BEGIN SUPPLIED MATERIAL
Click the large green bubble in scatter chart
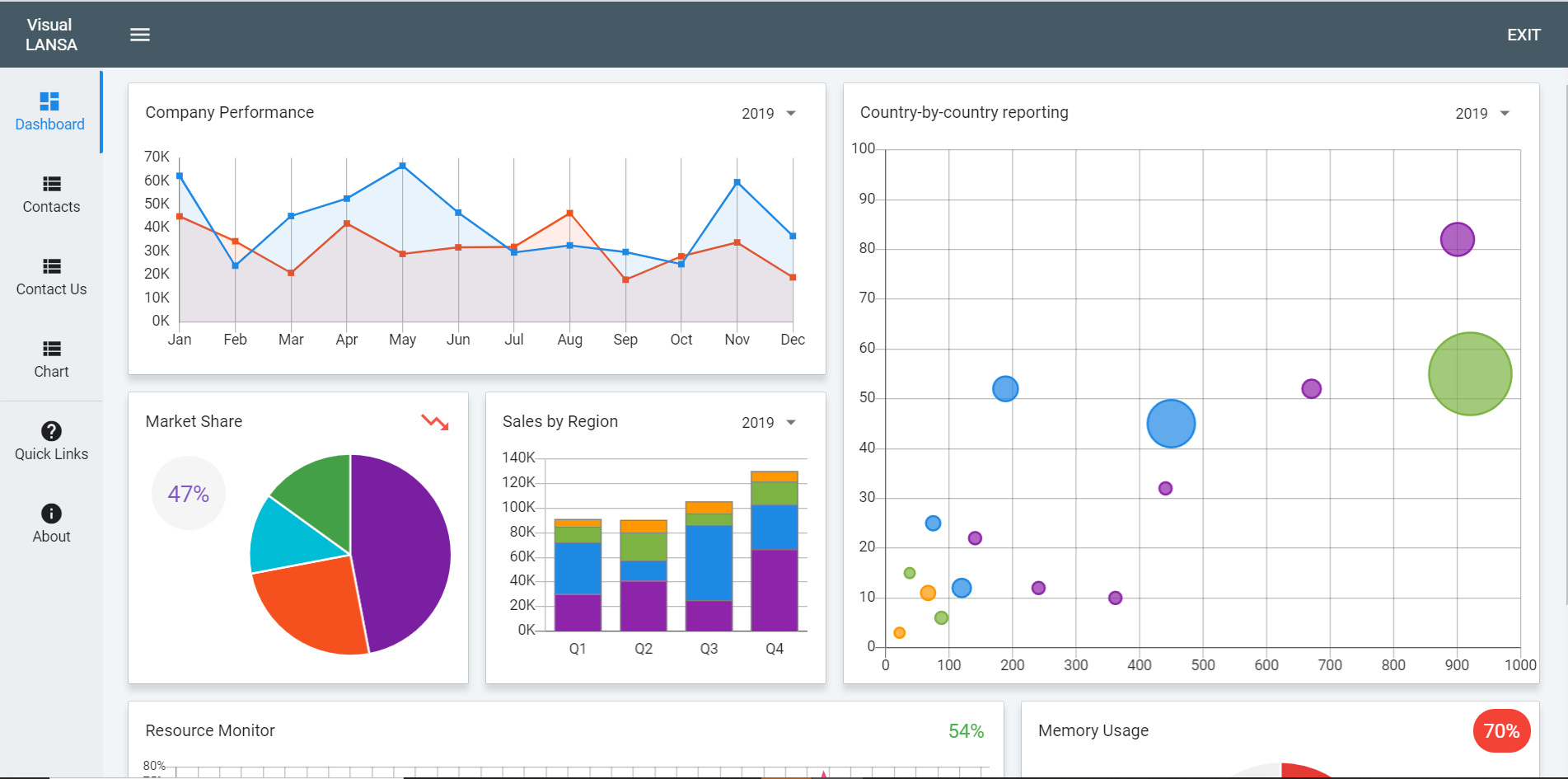Viewport: 1568px width, 779px height. tap(1469, 373)
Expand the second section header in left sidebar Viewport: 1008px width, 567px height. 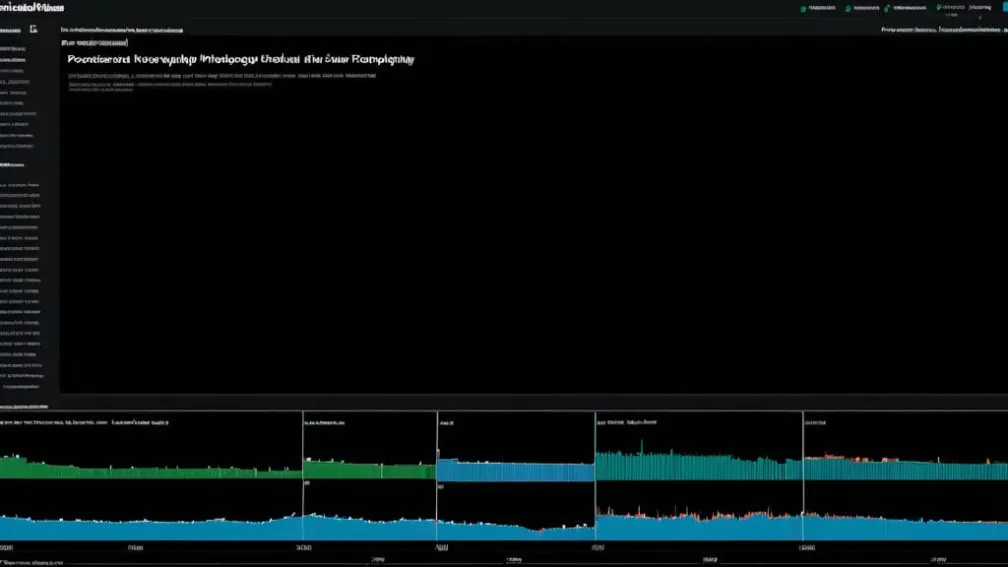tap(14, 164)
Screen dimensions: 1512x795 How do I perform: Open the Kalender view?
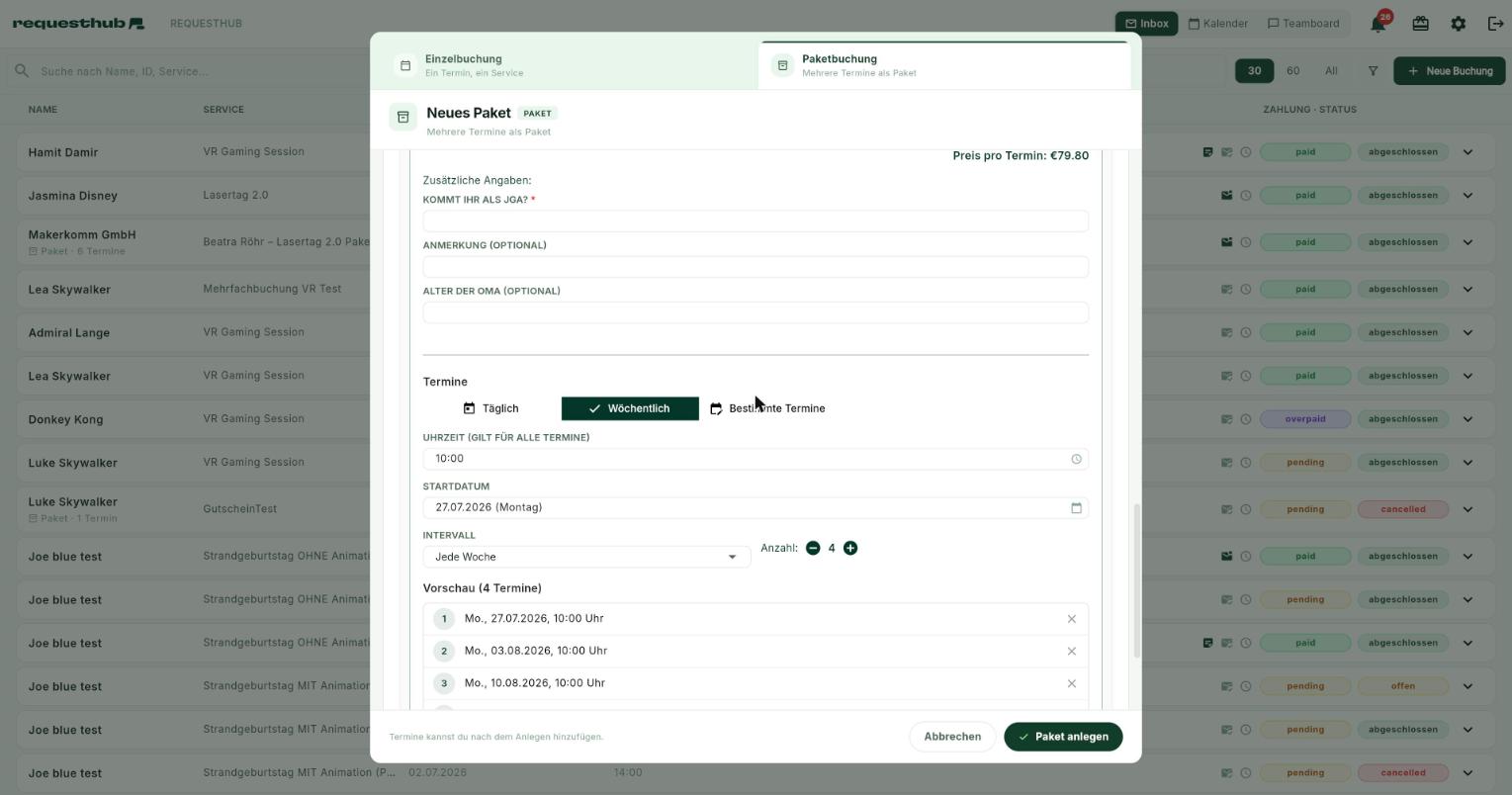click(1218, 23)
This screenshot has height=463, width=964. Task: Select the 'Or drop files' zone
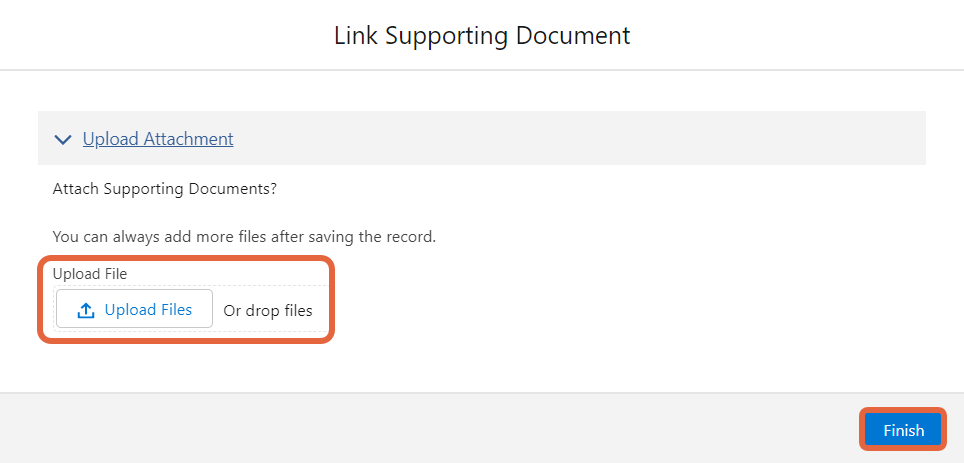pyautogui.click(x=267, y=311)
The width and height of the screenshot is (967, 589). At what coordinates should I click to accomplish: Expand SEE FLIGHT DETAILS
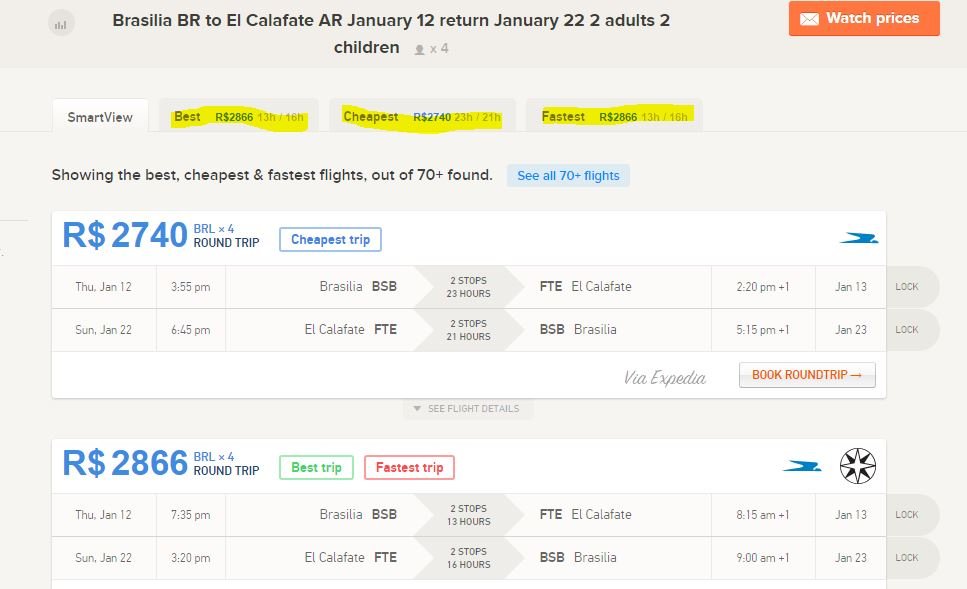pyautogui.click(x=469, y=409)
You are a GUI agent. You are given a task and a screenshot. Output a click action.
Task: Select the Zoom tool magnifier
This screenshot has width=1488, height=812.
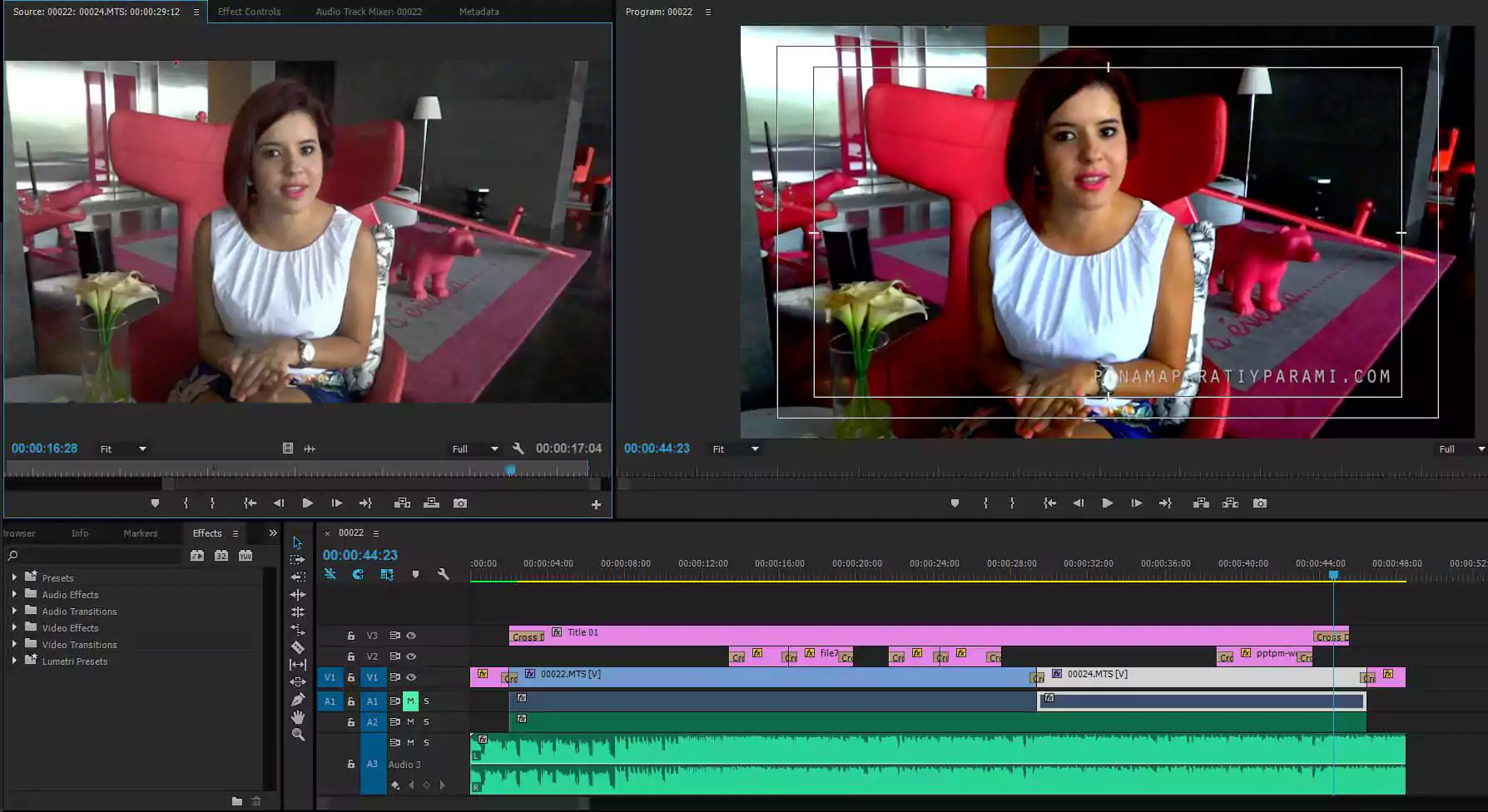[298, 735]
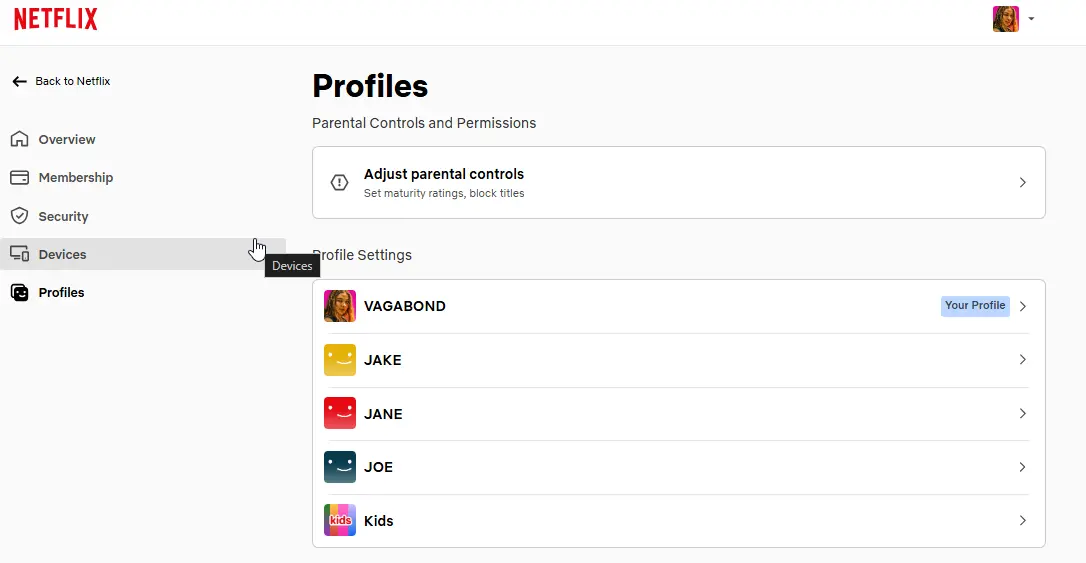Click the Overview home icon
The image size is (1086, 563).
pyautogui.click(x=19, y=139)
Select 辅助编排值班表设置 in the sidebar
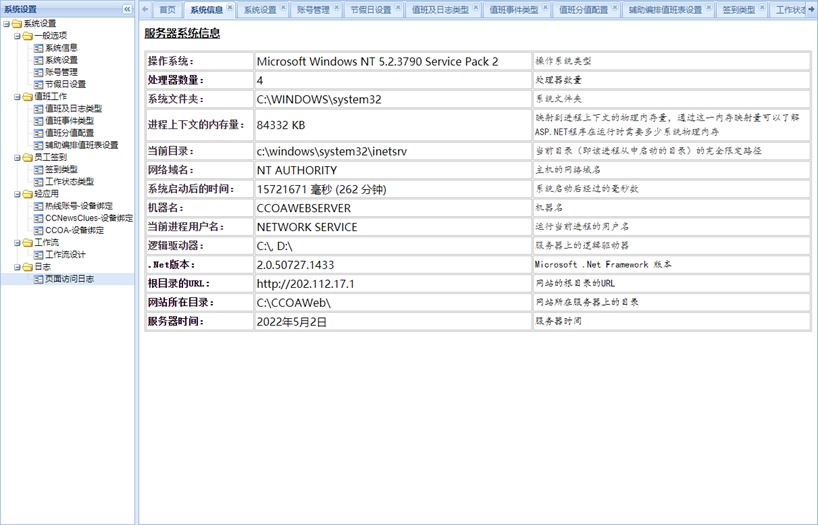The image size is (818, 525). (x=81, y=145)
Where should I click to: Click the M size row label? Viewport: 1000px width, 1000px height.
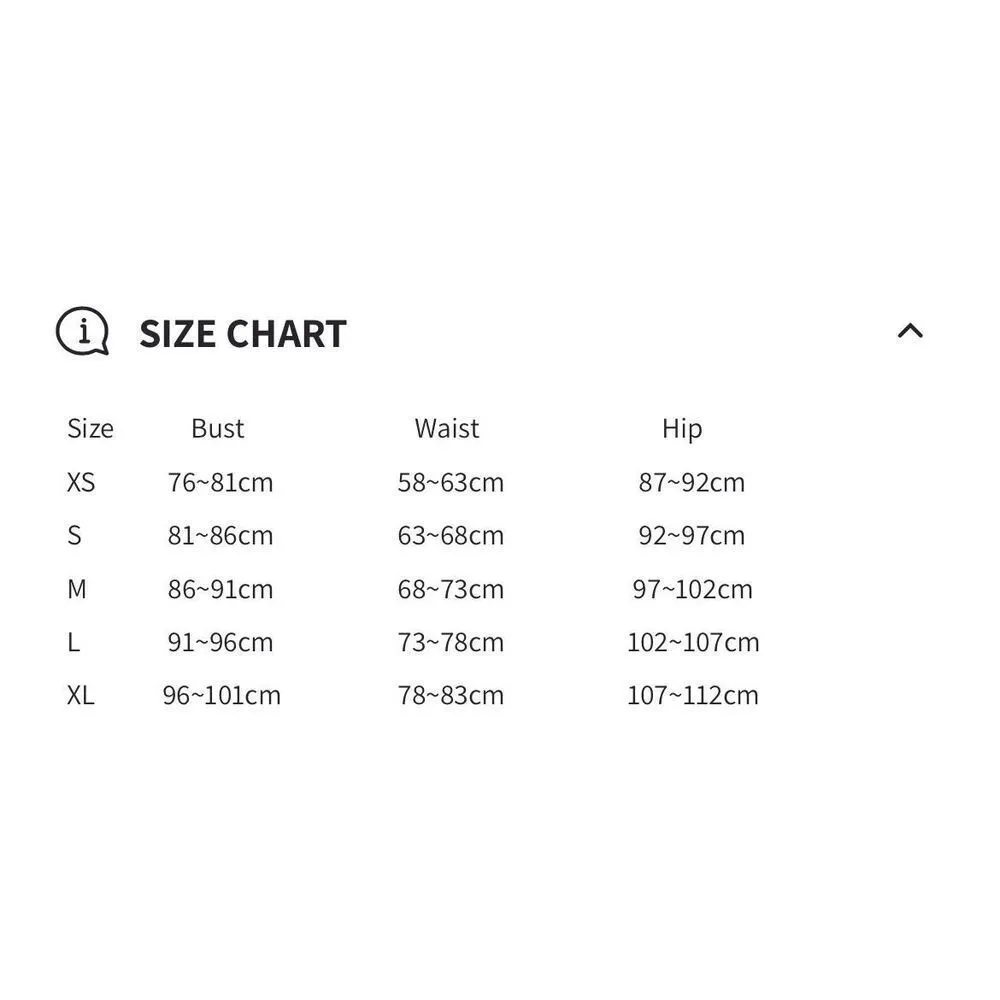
END SUPPLIED MATERIAL
[EXERCISE]
Please retype exactly the lines from the one containing "This screenshot has width=1488, height=812." to the last line of the records above, both included, without any pictures.

[RESPONSE AREA]
This screenshot has width=1488, height=812.
[298, 735]
Click the Overview home icon
The image size is (1086, 563).
pyautogui.click(x=19, y=139)
Select 辅助编排值班表设置 in the sidebar
The image size is (818, 525). (x=81, y=145)
Where should I click to: Click the M size row label? Viewport: 1000px width, 1000px height.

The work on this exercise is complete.